Dubai had the world’s fastest- growing property market from 2006 to mid-2008 because of rising demand from a growing expatriate workforce and speculation fuelled by borrowing. Prices quadrupled in the six years following the 2002 decision to allow foreign ownership of property in designated areas.

Dubailand was one of the Gulf emirate’s most ambitious developments, announced at the height of the real estate bubble.
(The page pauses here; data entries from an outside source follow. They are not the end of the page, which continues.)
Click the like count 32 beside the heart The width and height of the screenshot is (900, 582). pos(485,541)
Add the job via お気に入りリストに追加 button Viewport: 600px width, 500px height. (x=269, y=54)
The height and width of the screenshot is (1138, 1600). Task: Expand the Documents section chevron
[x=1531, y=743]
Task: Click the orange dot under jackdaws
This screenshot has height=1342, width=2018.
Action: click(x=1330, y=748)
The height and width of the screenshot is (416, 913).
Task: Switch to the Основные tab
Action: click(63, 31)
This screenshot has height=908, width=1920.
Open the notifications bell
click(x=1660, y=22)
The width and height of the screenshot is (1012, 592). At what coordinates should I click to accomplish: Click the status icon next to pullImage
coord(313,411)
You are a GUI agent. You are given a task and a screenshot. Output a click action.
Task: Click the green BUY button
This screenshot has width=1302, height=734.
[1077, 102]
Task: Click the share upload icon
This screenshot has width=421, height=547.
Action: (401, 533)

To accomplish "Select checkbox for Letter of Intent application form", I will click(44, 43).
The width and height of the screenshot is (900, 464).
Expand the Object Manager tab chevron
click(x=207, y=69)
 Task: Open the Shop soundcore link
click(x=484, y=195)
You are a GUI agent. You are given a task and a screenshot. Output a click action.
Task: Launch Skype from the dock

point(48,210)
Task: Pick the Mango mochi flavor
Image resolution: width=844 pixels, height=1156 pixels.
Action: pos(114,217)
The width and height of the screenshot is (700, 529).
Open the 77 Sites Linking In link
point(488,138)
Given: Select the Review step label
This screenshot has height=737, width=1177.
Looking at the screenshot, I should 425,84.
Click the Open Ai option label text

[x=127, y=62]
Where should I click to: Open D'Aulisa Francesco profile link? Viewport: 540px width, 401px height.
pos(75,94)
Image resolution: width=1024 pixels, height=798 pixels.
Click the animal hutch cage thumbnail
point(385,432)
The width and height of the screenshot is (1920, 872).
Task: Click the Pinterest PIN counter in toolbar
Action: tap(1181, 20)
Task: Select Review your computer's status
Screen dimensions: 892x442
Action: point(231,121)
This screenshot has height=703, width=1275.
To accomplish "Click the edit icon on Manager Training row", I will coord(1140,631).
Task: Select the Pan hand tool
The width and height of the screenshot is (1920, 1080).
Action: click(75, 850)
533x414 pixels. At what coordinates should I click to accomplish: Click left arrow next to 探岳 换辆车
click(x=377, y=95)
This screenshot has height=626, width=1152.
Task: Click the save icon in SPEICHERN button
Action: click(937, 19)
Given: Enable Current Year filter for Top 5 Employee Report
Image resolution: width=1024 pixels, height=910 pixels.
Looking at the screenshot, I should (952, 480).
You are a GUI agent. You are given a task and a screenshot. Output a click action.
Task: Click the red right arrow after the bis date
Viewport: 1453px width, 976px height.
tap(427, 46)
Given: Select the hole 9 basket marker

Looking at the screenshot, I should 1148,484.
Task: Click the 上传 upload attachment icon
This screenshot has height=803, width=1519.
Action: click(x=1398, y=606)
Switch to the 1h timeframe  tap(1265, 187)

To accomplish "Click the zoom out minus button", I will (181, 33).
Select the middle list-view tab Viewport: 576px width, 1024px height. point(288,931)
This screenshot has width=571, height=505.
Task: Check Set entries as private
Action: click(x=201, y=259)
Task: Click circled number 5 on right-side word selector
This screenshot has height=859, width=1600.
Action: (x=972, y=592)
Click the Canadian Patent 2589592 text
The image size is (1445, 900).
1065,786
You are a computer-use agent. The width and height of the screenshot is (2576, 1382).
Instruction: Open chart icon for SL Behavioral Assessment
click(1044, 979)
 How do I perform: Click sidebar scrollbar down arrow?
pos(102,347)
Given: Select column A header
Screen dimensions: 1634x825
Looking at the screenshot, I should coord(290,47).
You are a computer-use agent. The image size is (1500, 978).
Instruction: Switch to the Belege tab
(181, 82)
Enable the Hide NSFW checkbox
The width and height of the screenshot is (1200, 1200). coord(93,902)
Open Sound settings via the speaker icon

The resort was originally slated to be twice the size of Walt Disney World, and was reportedly worth AED335bn at its peak.

The project involved dozens of developers and sub-developers and was to feature seven themed areas, residential developments and what was planned to be the world’s largest shopping centre in Mall of Arabia.

The development was placed on hold after the financial crisis triggered the collapse of Dubai’s real estate market in late-2008.

Al Malik said in May that DPG was in talks to restructure and scale back the resort, in a bid to get the project back on track by the year-end.

Business Monitor International in May warned that Dubailand should be scaled down significantly in order to fit in with the “harsh realities” of the emirate’s beleaguered real estate market.

“With….demand for new projects still weak, we believe a significant scaling down of Dubailand's ambitions is needed if it is to fit the economic realities facing Dubai in 2011,” the research consultancy said in a report.